Extract provided
Let it rain
In her Norfolk garden designer Emily Erlam has created a colourful and constantly evolving garden she and her family can enjoy whatever the weather
Considered but practical planting in Emily Erlam’s private Norfolk garden creates a constantly evolving space for the designer and her family to enjoy
Garden designer Emily Erlam’s home is in deepest north Norfolk – the bit where the roads narrow to single-track lanes enclosed by high banks and overhanging trees – and where the traffic consists largely of fossicking pheasants and partridges. The pace of life here is very different from that of her busy design practice in the King’s Cross area of London. The Tithe Barn is the place where she gardens for herself – in peace and privacy.
Eight years ago, Emily bought the 18th-century brick barn, its adjoining old pig shed and flint-walled yards, and the surrounding three acres of land. Once the architects had worked their magic on the buildings, she began to plan her garden. Two-and-a-half acres were retained as a tree-fringed meadow, bordered by large expanses of lawn where Emily’s two sons play cricket and football. Having dealt with the bigger picture, Emily could concentrate on the areas close to the house.

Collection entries
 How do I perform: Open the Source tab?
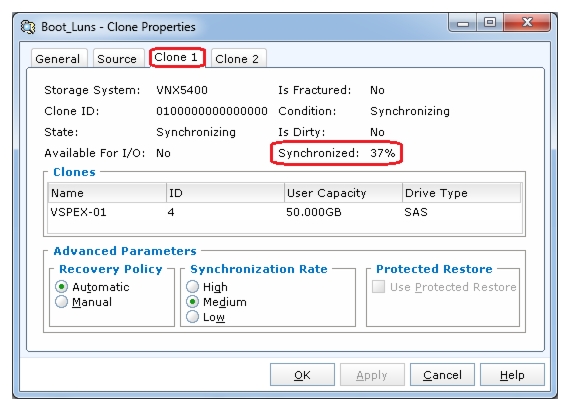(x=118, y=59)
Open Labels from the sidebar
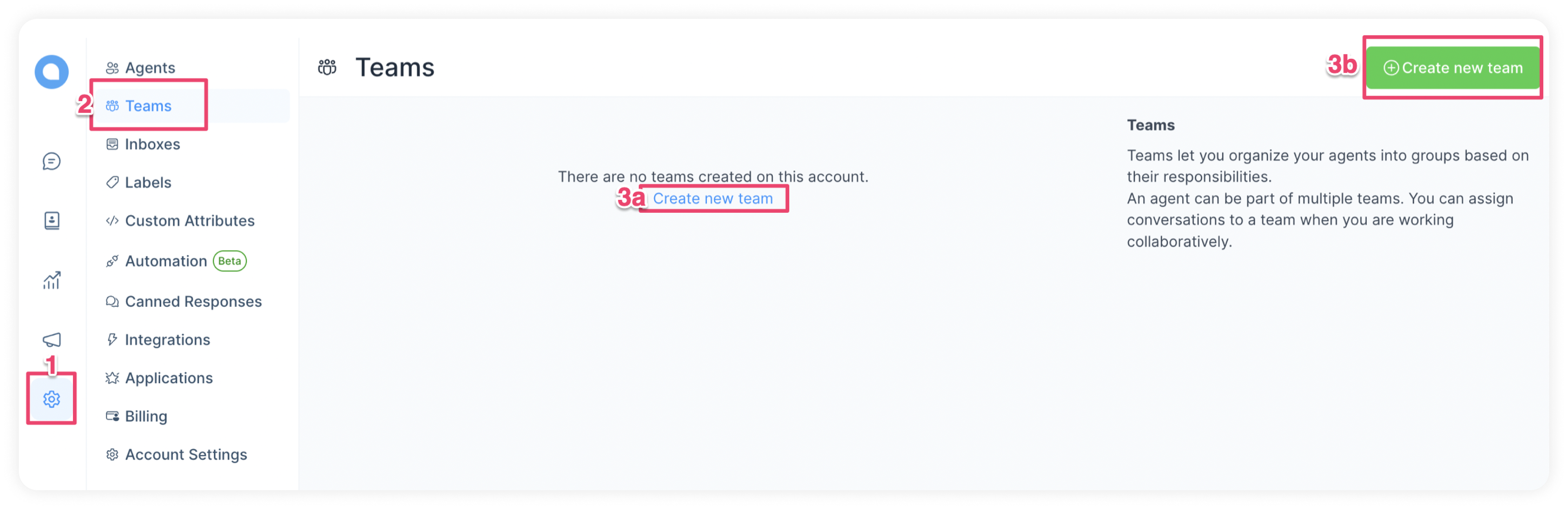The image size is (1568, 509). (147, 182)
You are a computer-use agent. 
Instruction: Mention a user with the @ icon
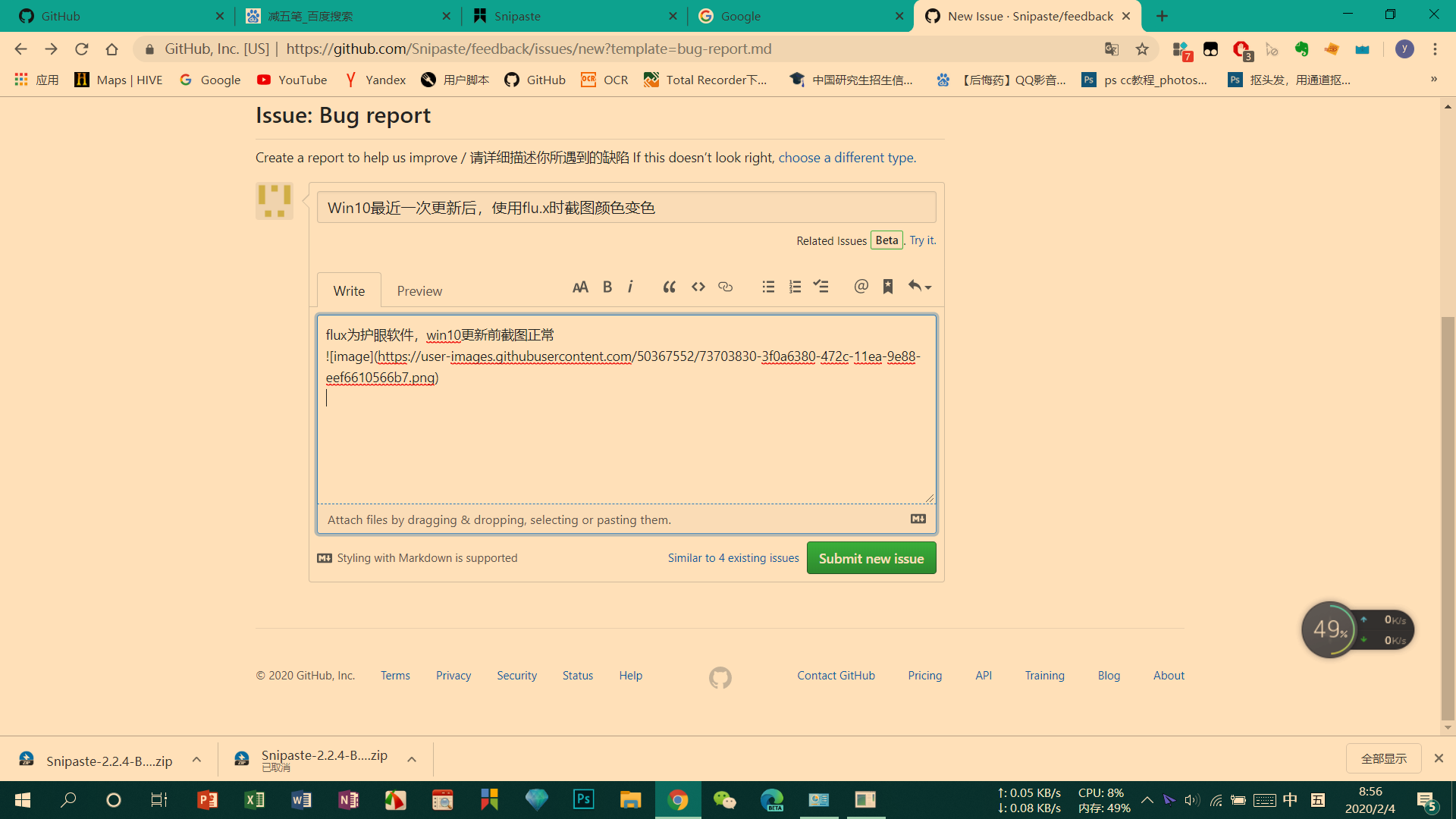861,287
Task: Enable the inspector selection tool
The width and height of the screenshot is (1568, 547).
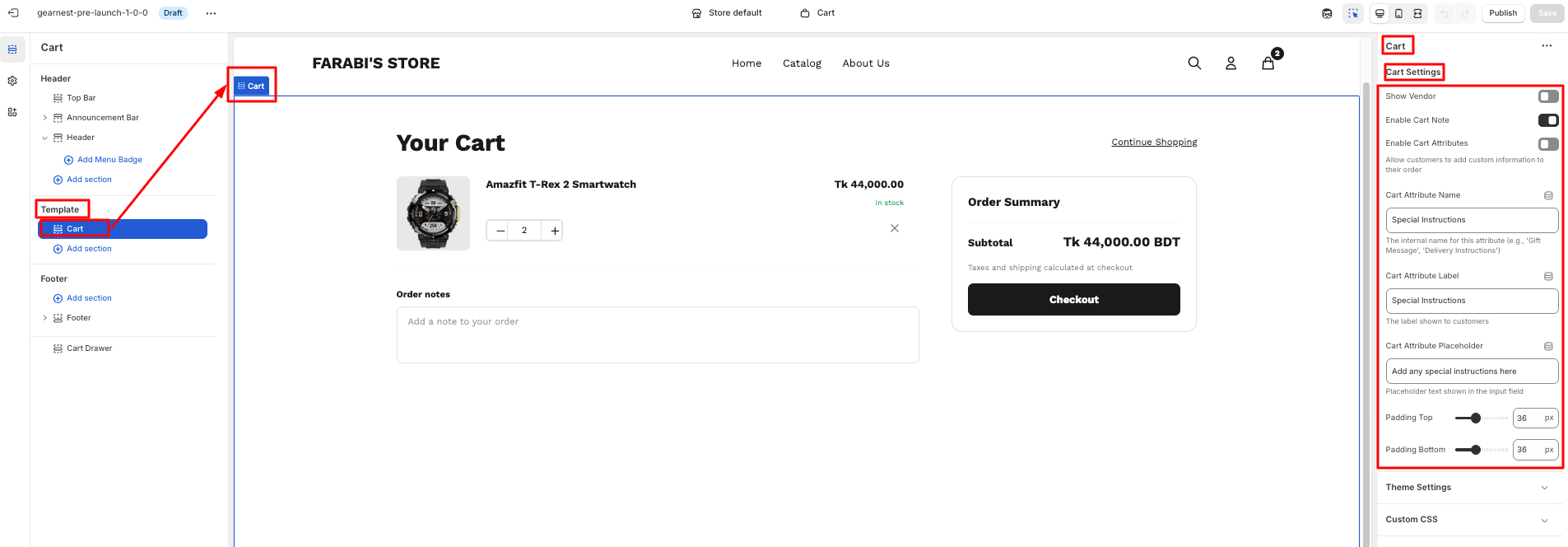Action: (x=1353, y=13)
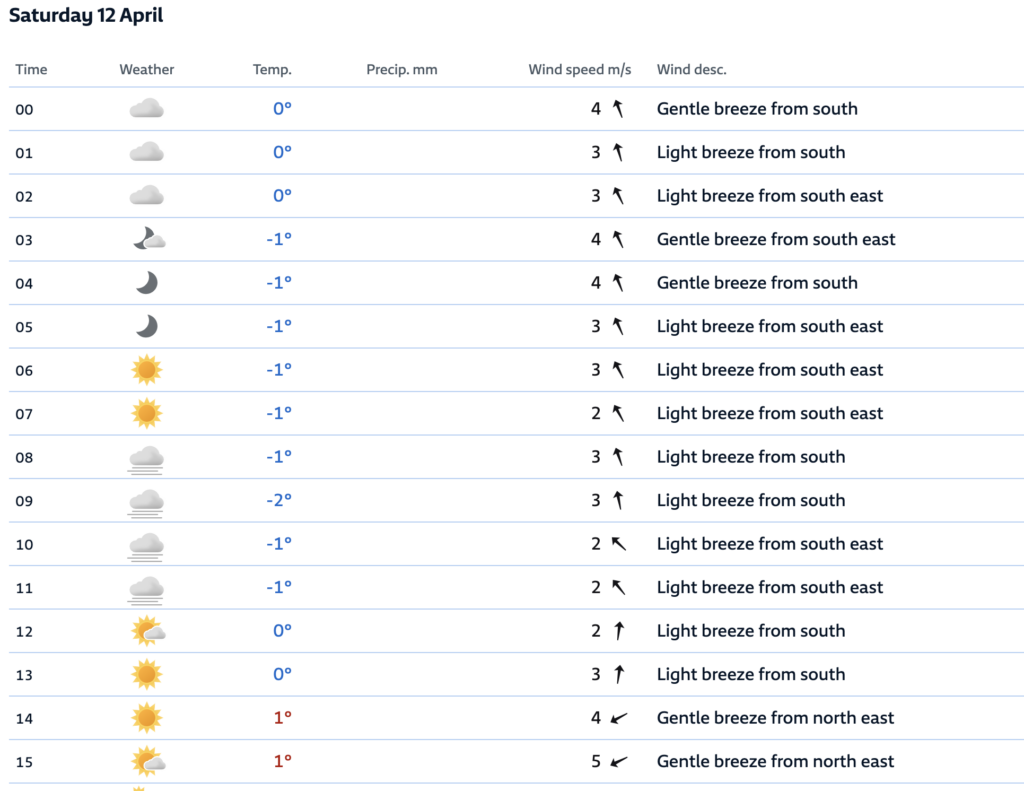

Problems to solve
**a.** In the article on Emily Erlam's Norfolk garden, where is her design practice located?
**b.** Reproduce the passage from the article on Emily Erlam's Norfolk garden, starting at "Eight years ago, Emily" and ending at "to the house.".

Final answers
**a.** In the King's Cross area of London.

**b.**
Eight years ago, Emily bought the 18th-century brick barn, its adjoining old pig shed and flint-walled yards, and the surrounding three acres of land. Once the architects had worked their magic on the buildings, she began to plan her garden. Two-and-a-half acres were retained as a tree-fringed meadow, bordered by large expanses of lawn where Emily’s two sons play cricket and football. Having dealt with the bigger picture, Emily could concentrate on the areas close to the house.